Bain & Company inks alliance with ChatGPT creator OpenAI
Global consultancy Bain & Company has forged an alliance with ChatGPT creator OpenAI, with the goal of enhancing its client’s business potential through the groundbreaking AI technology.
One of the world’s top-three most influential strategic consulting firms – Bain & Company – has inked a deal with what it is shaping as potentially one of the most influential companies of any kind over the next decade or so; OpenAI, the brains behind ChatGPT and DALL-E.
Both AI models have generated endless discussion in recent months as the world struggles to catch up, including as to the recent beta testing of backer Microsoft’s Bing chatbot.
In a press release, Bain & Company stated that the new alliance builds on the consultancy’s adoption of OpenAI technologies for its 18,000-strong “multi-disciplinary team of knowledge workers” over the past year, having embedded them into its “internal knowledge management systems, research, and processes to improve efficiency.”
Other big consultancies in Australia, such as KPMG and PwC, are still grappling with exactly what approach to take to the revolutionary technology.
“AI has reached an inflection point and we foresee a huge wave of change and innovation for our clients across industries,” said Bain’s worldwide managing partner Manny Maceda. “We see this as an industrial revolution for knowledge work, and a moment where all our clients will need to rethink their business architectures and adapt. By collaborating with OpenAI, we’re delighted to have unmatched access to state-of-the-art foundation AI models.”
With the early backing of artificial intelligence alarmist Elon Musk, and ostensibly established as a transparent counter to ‘the threat’ of Google’s DeepMind AI research company, OpenAI initially billed itself as a non-profit dedicated to the development of ‘friendly AI for the benefit of all humanity’. Its GPT model however exploded from novelty into the public consciousness almost overnight, with Microsoft recently ‘lobotomising’ its Bing chatbot due to behavioural anomalies.

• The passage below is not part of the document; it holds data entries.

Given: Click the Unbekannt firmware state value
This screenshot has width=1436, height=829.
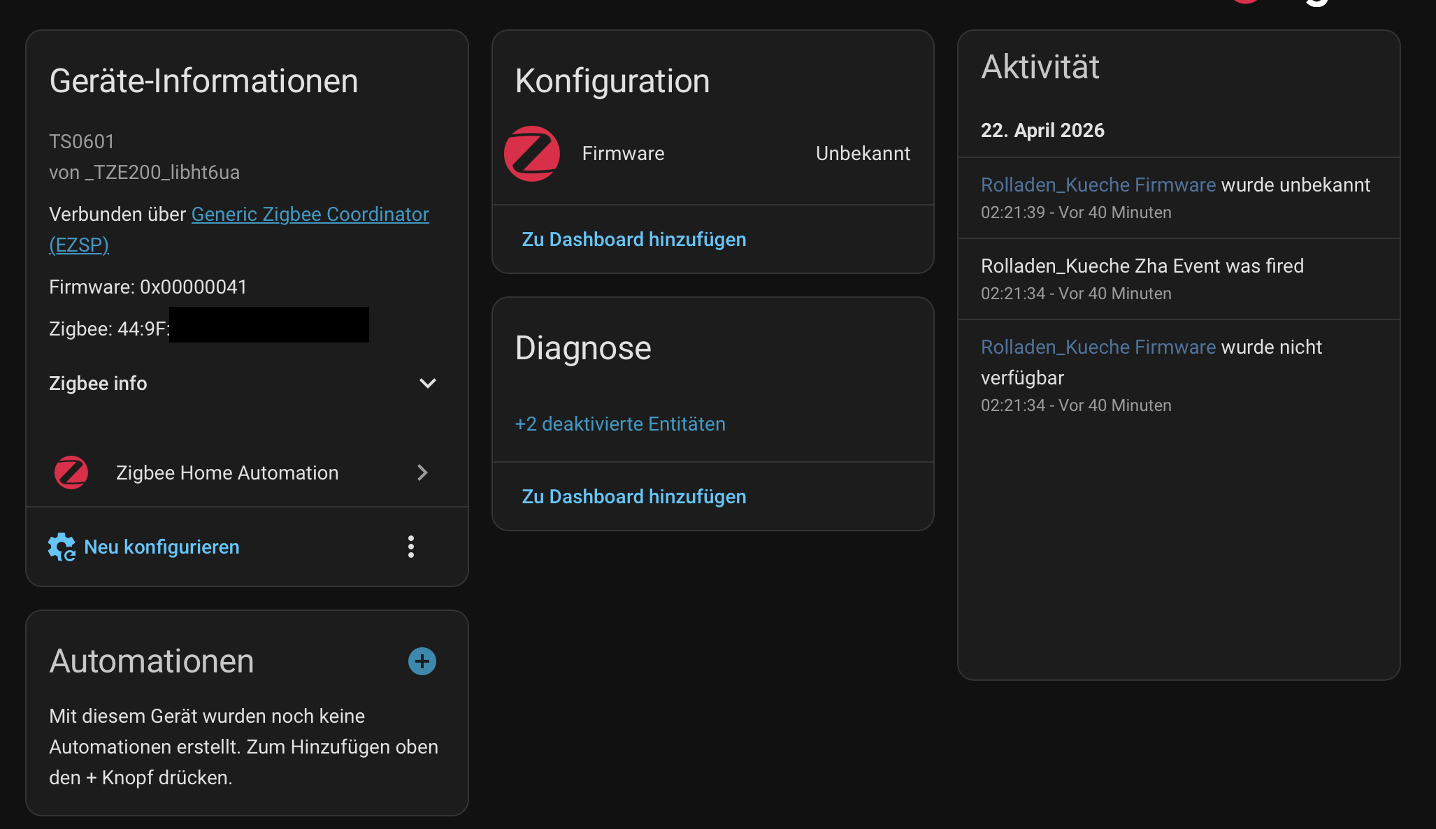Looking at the screenshot, I should coord(863,154).
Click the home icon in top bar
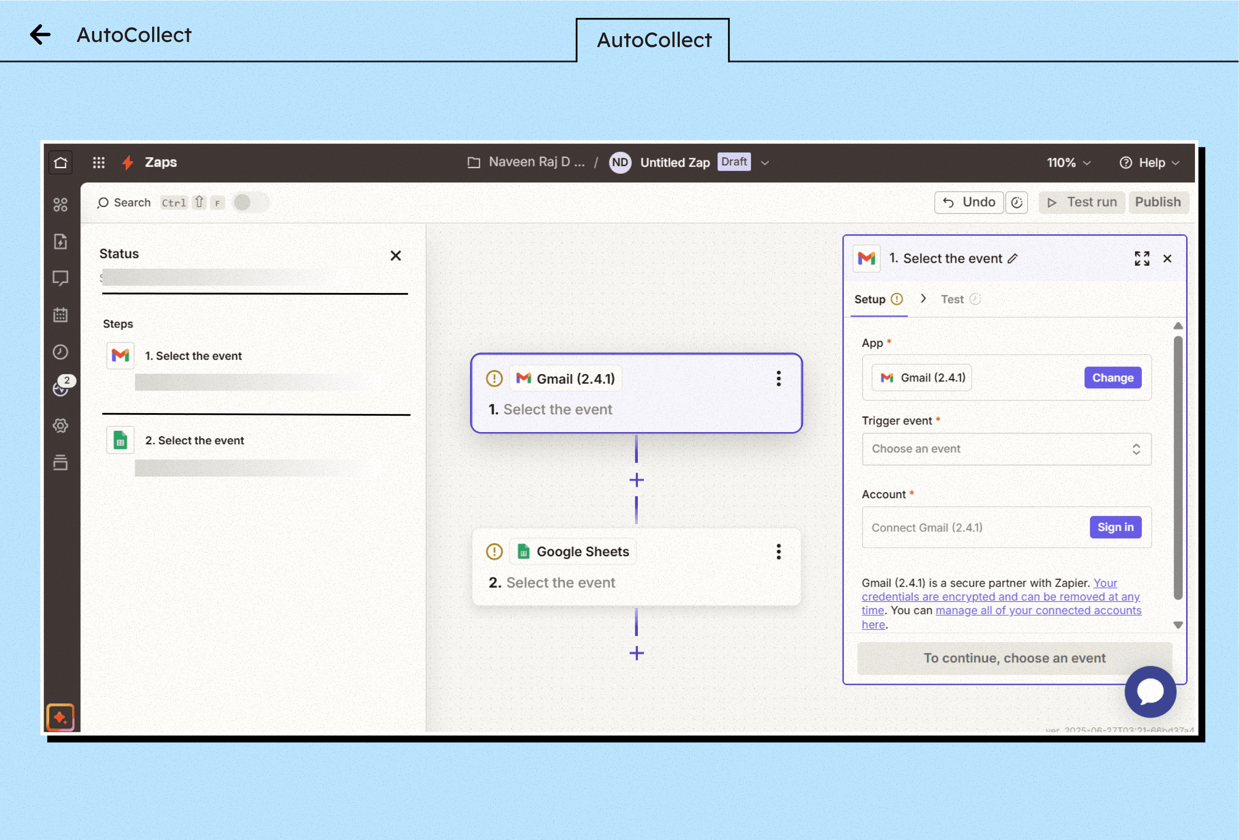The width and height of the screenshot is (1239, 840). [x=60, y=163]
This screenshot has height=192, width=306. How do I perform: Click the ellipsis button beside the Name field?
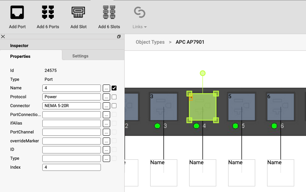[106, 88]
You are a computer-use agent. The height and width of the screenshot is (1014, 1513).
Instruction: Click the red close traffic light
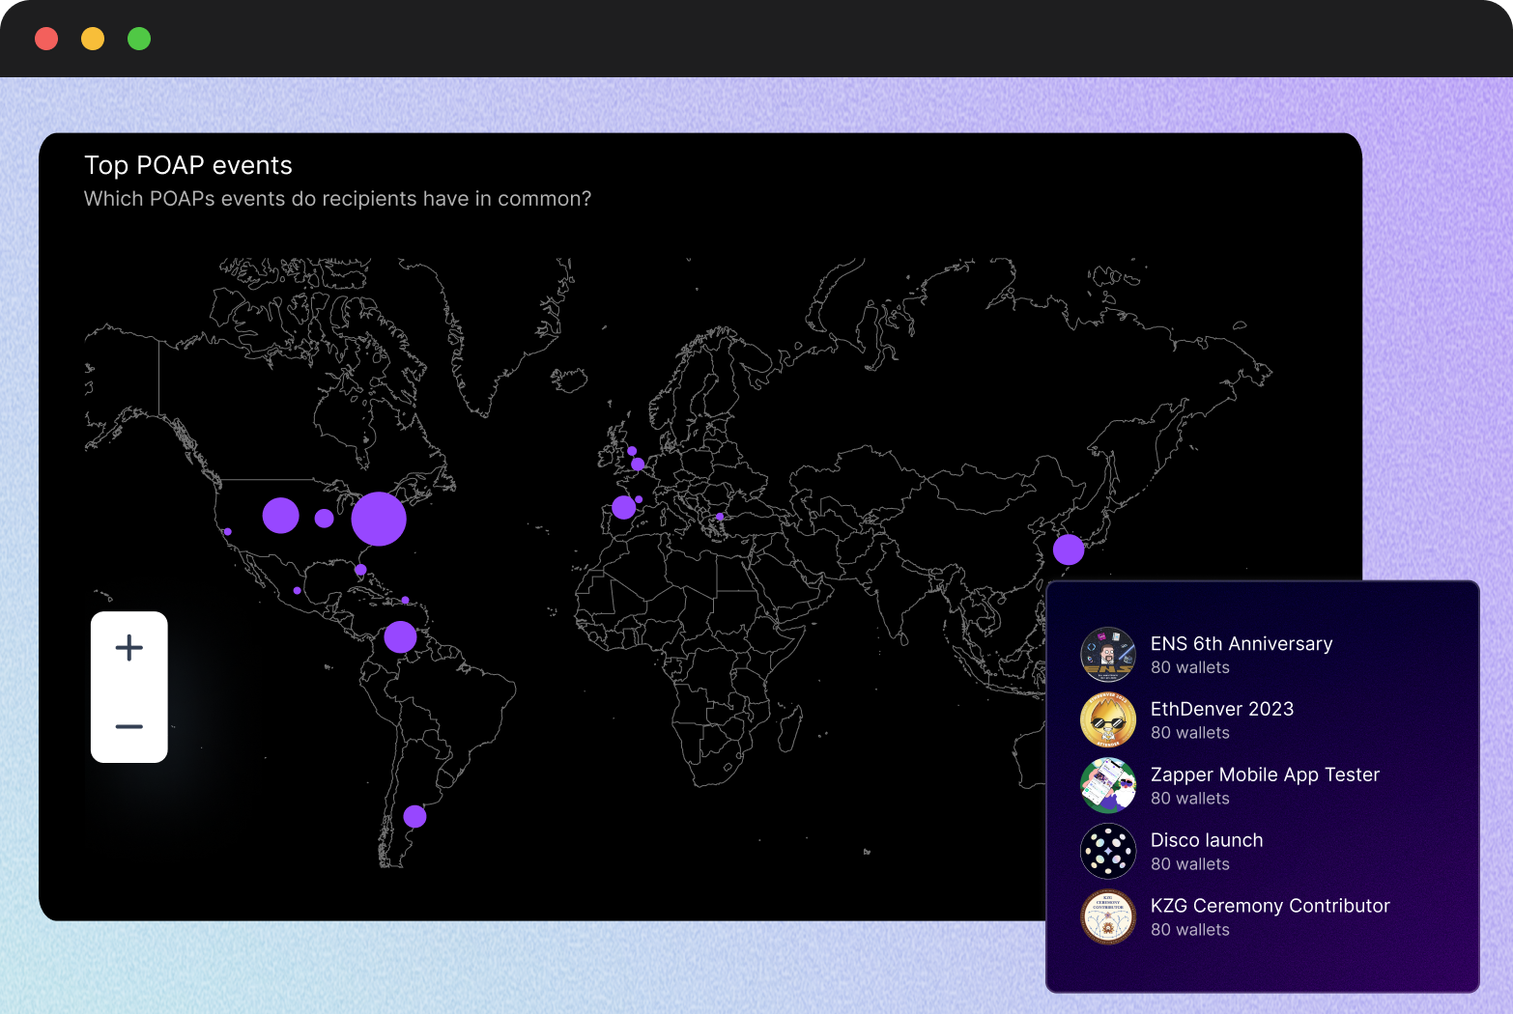click(46, 39)
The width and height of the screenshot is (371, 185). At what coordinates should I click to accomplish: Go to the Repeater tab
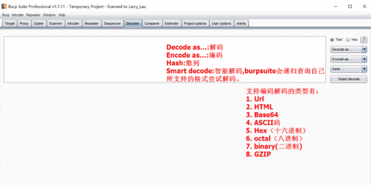91,23
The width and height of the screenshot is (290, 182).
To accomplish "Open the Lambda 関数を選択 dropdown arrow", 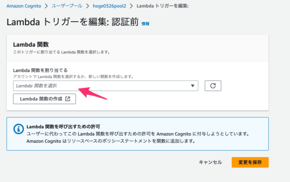I will 193,86.
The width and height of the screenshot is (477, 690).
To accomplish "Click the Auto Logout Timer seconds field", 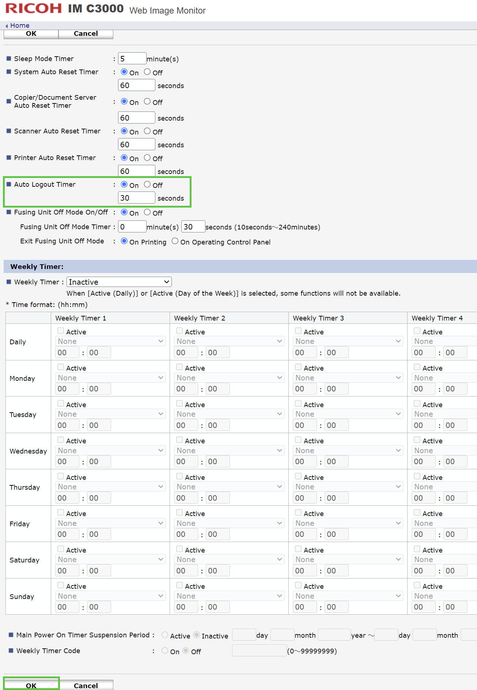I will point(136,198).
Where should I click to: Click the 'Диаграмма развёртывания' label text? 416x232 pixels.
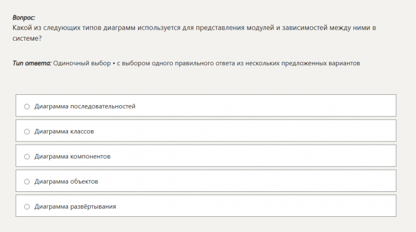75,207
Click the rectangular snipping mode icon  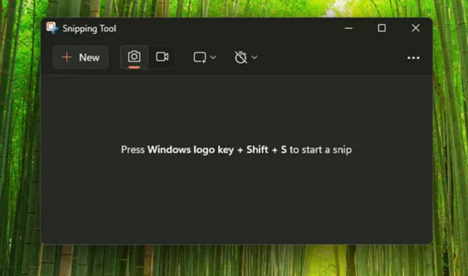click(x=200, y=57)
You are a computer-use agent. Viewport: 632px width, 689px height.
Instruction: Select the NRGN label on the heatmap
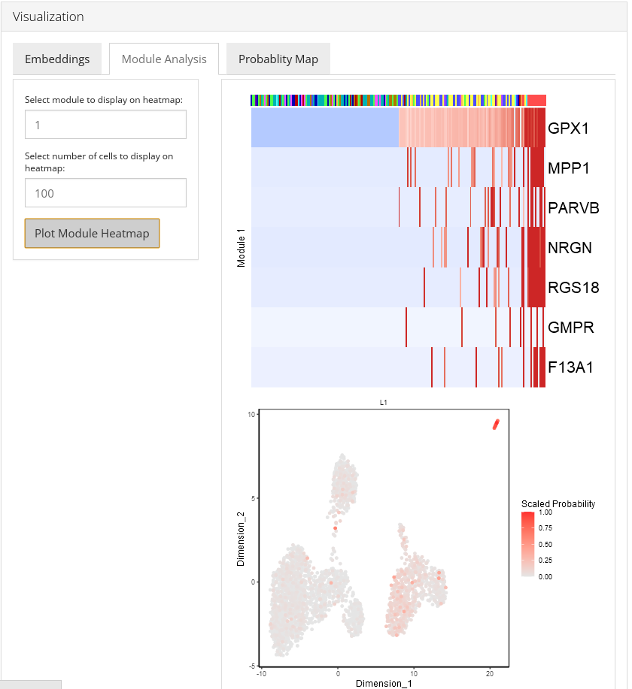tap(570, 247)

Despite these ongoing concerns and the scrambling from officialdom in response to ChatGPT’s latest incarnation, such as in the area of AI-generated university essays and political speeches, Bain is forging ahead. The consultancy intends to combine its “deep digital implementation capabilities and strategic expertise with OpenAI’s AI tools and platforms to help its clients around the world identify and implement the value of AI to maximise business potential.”
Client onboard: Coca-Cola
Another reasonably influential company – the world’s most prominent soft drink manufacturer Coca-Cola – hasn’t hesitated in jumping on board the new Bain-OpenAI alliance, their engagement described by OpenAI’s head of ‘Go-To-Market’ Zack Kass as the most ambitious it had seen of any consumer products brand. Coke CEO James Quincey said in response that the company will be looking at ways to enhance marketing through OpenAI, along with business operations.
Kass concludes that “Bain’s internal adoption of this technology is also setting a standard for their clients to follow,” with the alliance next looking to among other things build the next generation of contact centers for retail banks, telcos and utility companies to improve CX and support sales and service agents with automated, personalised, and real-time scripts, as well as boosting marketing through “highly personalised ad copy, rich imagery, and targeted messaging.”
“This hugely exciting partnership is going to help us deliver more powerful AI solutions to our clients, and help them win as their industries transform with this generational shift in technology capability,” said Roy Singh, who heads a global team of more than 500 advanced analytics and data science practitioners as well as machine learning engineers at Bain. “Our clients will be able to identify the right business opportunities and implement them rapidly.”